- EXERCISE: Return each line of the entries that holds the string "computer".

- LISTED ENTRIES:

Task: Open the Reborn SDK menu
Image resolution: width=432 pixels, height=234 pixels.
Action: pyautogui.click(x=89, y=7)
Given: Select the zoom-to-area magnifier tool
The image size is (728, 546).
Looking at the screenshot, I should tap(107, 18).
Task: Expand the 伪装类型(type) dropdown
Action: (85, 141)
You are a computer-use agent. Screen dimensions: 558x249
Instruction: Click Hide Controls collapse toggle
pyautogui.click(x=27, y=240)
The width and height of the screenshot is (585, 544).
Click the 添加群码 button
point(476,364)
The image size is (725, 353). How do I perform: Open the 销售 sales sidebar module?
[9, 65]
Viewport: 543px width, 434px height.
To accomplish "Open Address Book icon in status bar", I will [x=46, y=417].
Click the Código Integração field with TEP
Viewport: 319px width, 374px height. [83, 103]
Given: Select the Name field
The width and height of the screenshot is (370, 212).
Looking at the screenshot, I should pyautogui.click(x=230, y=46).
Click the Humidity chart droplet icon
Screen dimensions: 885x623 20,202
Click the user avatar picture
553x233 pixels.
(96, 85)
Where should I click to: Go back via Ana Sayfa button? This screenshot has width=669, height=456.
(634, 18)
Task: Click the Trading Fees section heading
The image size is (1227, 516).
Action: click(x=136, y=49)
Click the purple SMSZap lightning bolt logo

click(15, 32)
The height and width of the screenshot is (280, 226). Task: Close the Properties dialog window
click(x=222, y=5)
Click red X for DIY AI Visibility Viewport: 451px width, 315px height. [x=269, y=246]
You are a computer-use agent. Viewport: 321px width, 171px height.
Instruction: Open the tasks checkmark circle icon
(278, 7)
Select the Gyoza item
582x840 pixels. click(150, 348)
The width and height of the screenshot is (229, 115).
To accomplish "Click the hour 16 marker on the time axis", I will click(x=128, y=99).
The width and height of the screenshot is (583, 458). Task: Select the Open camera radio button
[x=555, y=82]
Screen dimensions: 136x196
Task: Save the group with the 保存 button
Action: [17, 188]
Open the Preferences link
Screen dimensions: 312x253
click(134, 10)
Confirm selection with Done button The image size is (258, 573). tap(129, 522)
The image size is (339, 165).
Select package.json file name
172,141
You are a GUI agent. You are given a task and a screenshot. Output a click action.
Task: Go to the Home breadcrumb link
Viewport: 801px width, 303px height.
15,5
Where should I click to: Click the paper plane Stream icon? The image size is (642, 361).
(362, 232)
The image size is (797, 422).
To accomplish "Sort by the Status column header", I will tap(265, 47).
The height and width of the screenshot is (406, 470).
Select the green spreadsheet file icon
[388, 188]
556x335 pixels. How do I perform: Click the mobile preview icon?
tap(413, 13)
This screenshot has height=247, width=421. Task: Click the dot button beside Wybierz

- YOUR RESPONSE:
You are a computer-use agent. Screen dimensions: 558x249
You are a computer-use agent. Viewport: 321px width, 171px height.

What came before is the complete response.